PROVIDED ENTRIES START
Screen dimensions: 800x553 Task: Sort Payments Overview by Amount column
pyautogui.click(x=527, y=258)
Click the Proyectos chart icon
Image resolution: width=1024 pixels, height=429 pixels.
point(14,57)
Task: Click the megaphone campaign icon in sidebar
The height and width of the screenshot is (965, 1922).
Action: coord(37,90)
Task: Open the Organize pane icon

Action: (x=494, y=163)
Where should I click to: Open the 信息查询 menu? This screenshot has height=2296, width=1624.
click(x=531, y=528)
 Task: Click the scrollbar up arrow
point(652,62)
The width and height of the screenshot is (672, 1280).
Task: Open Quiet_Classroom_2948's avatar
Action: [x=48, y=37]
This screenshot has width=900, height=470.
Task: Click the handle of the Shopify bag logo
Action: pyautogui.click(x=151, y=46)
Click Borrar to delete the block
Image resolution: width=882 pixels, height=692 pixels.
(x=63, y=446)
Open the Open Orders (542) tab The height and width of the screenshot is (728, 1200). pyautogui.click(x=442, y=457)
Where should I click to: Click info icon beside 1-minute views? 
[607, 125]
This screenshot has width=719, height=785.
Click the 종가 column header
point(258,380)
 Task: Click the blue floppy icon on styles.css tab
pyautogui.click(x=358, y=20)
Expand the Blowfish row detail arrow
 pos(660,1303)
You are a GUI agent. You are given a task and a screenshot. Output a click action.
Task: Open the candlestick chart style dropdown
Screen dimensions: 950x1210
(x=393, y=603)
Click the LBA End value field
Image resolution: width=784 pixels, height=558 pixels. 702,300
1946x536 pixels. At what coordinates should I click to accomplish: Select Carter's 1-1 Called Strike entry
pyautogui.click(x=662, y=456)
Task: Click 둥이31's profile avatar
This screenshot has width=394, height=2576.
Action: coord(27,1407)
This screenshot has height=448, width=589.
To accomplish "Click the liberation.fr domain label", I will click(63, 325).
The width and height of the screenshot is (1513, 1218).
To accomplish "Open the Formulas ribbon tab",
PROVIDED ENTRIES END
Copy every record above out again, word for word.

• [WRITTEN SOLUTION]
Screen dimensions: 800x553 Task: Sort Payments Overview by Amount column
pyautogui.click(x=527, y=258)
Click the Proyectos chart icon
Image resolution: width=1024 pixels, height=429 pixels.
point(14,57)
Task: Click the megaphone campaign icon in sidebar
The height and width of the screenshot is (965, 1922).
Action: coord(37,90)
Task: Open the Organize pane icon

Action: (x=494, y=163)
Where should I click to: Open the 信息查询 menu? This screenshot has height=2296, width=1624.
click(x=531, y=528)
 Task: Click the scrollbar up arrow
point(652,62)
The width and height of the screenshot is (672, 1280).
Task: Open Quiet_Classroom_2948's avatar
Action: [x=48, y=37]
This screenshot has width=900, height=470.
Task: Click the handle of the Shopify bag logo
Action: pyautogui.click(x=151, y=46)
Click Borrar to delete the block
Image resolution: width=882 pixels, height=692 pixels.
(x=63, y=446)
Open the Open Orders (542) tab The height and width of the screenshot is (728, 1200). pyautogui.click(x=442, y=457)
Where should I click to: Click info icon beside 1-minute views? 
[607, 125]
This screenshot has width=719, height=785.
Click the 종가 column header
point(258,380)
 Task: Click the blue floppy icon on styles.css tab
pyautogui.click(x=358, y=20)
Expand the Blowfish row detail arrow
 pos(660,1303)
You are a GUI agent. You are given a task and a screenshot. Output a click action.
Task: Open the candlestick chart style dropdown
Screen dimensions: 950x1210
(x=393, y=603)
Click the LBA End value field
Image resolution: width=784 pixels, height=558 pixels. 702,300
1946x536 pixels. At what coordinates should I click to accomplish: Select Carter's 1-1 Called Strike entry
pyautogui.click(x=662, y=456)
Task: Click 둥이31's profile avatar
This screenshot has width=394, height=2576.
Action: coord(27,1407)
This screenshot has height=448, width=589.
To accomplish "Click the liberation.fr domain label", I will click(63, 325).
The width and height of the screenshot is (1513, 1218).
To accomplish "Open the Formulas ribbon tab",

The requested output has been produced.